Five stars for the new Paul Mescal movie. This is one for the ages – The Irish Times

After the sun

Director: charlotte wells

certificate: 15A

Protagonist: Paul Mescal, Frankie Corio, Celia Rowlson-Hall, Brooklyn Toulson, Sally Messham, Spike Fearn

Execution time: 1 hour 42 minutes

One of memory’s cruelest tricks is to remind us that we often didn’t know we were experiencing our most significant moments. That cruelty is at the heart of this wonderfully moving first feature from Charlotte Wells. Paul Mescal is convincingly Scottish as Calum, a young father vacationing in Turkey with his 11-year-old daughter Sophie (Frankie Corio) in the late 1990s. That setting is tinged with potential menace. Could Sophie disappear? What’s with these older guys lurking in the back of the complex? The film is not based on a trick drama as, with no interest in three-act structures, it smoothly evades the conflicts that screenwriting gurus often call for. Put aside cheap expectations.

Aftersun comes across as relaxed about his surroundings, neither mocking the package holiday aesthetic nor enthusiastically celebrating his now-old-fashioned structured entertainments. The director does well to let us see the action through both the girl’s unquestioning gaze and the adult woman’s rueful reflections. Shown only out of the corner of his eye, that adult filmmaker, like Wells, now apparently residing in the United States, has videos of the holiday to help piece together his past. Interspersed with sharper 35mm footage from Gregory Oke, the videotapes show a happy couple bantering and waving from the pool to the bedroom to the airport. However, something is always dragging the idyllic flow. Aftersun’s greatest achievement is gradually revealing the imminence of a tragedy that, while never explicitly confirmed, is felt inescapable by the already celebrated final shot. It’s hard to think of another movie that has pulled off this trick so effectively.

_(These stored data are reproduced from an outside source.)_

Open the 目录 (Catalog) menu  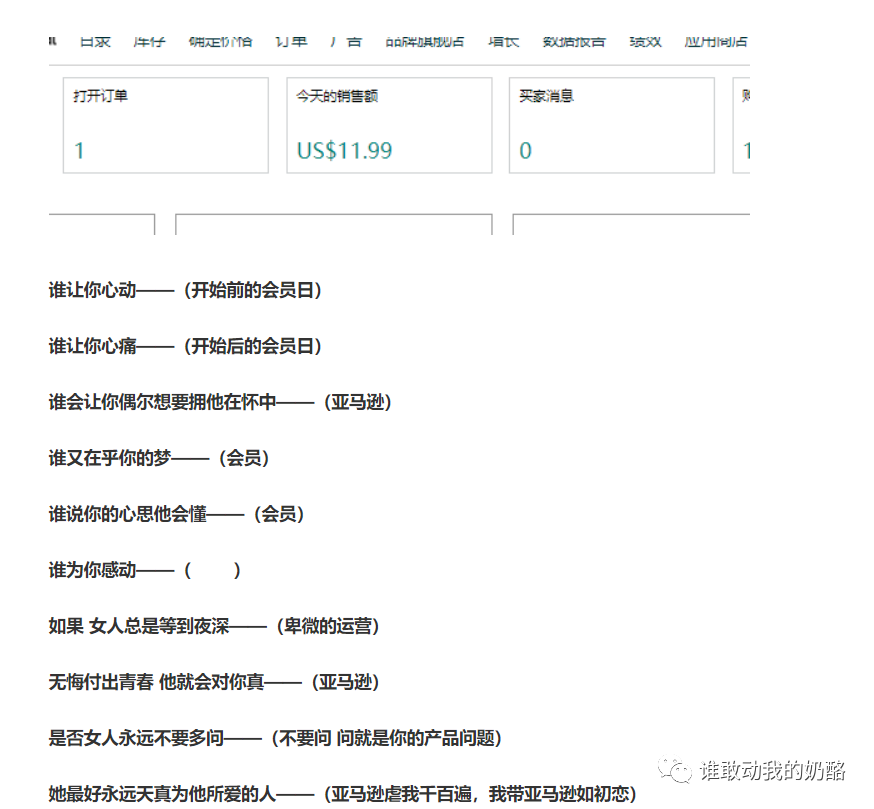click(x=95, y=41)
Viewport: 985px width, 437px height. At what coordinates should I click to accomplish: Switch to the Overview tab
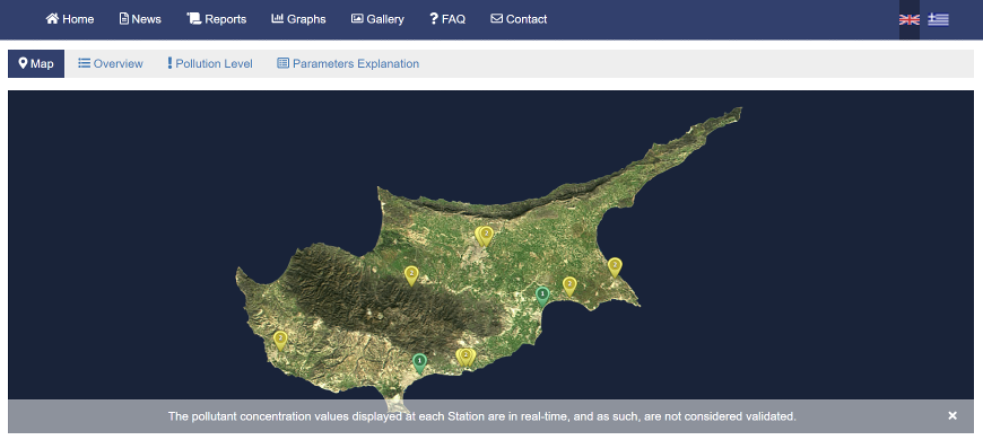tap(110, 64)
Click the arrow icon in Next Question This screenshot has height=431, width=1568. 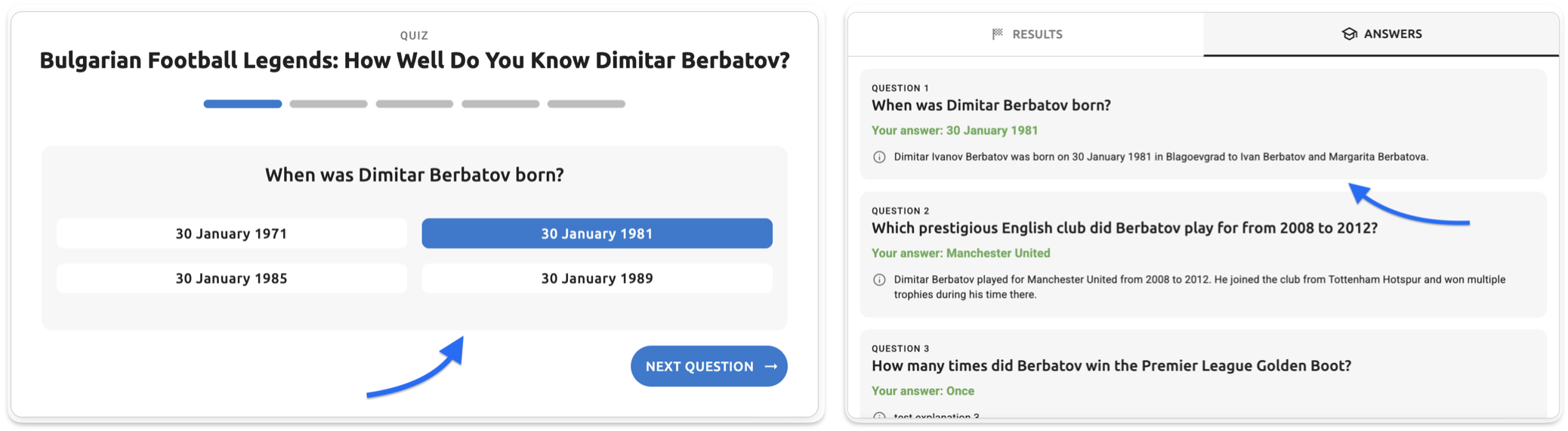771,367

None of this could work as well without the strong performances of the two leads. Despite being hampered by the lockdown conditions, Mescal and Corio somehow made an incredibly strong connection. Separated from the boy’s mother, though still apparently on decent terms, Calum comes off as more of an older brother than a father, but we see his efforts, in a very millennial way, to establish a benign hierarchy. “You can talk to me about anything: the parties you go to, the guys you meet, the drugs you take,” he says, his voice thick with North Atlantic shame at the revealed emotion. Mescal almost hides a lingering unhappiness that only takes full advantage when Calum is not in immediate contact with his daughter. There is a feeling of a man always eager to put his head in his hands.

Aftersun is all about noticing what we didn’t notice at the time (something more prevalent in the age of ubiquitous video recording). All this is implicit. Corio’s amazingly natural and unforced acting gives us a smart kid who can tell when things go wrong, but he’s not yet mature enough to assemble the sinister pieces into an imposing whole. Aftersun is a sad movie that is mostly about a young man being happy.

In fact, flick through the image at a brisk pace and you might mistake it for a nostalgic dream. The cinematography has the saturated quality of the now outdated Kodak Instamatic. The songs are chosen not for their retrospective freshness (you’ll listen in vain to My Bloody Valentine) but for their ubiquity in contemporary Mediterranean resorts. The fulcrum of the film comes when, at a karaoke session, Frankie sings a then-popular American classic with just enough honk-honking tonality to seem human, but not enough to push the scene into comedic territory. All of this comes together as a gently rolled package of reverie and regret.

Produced by barry jenkinsMoonlight director Aftersun premiered in the quieter sidebar of International Critics Week in Cannes to raves Wells can hardly have dared to dream of. Now already in many critics’ annual top 10, the film is sure to meet with some backlash. It will survive that. One for the ages.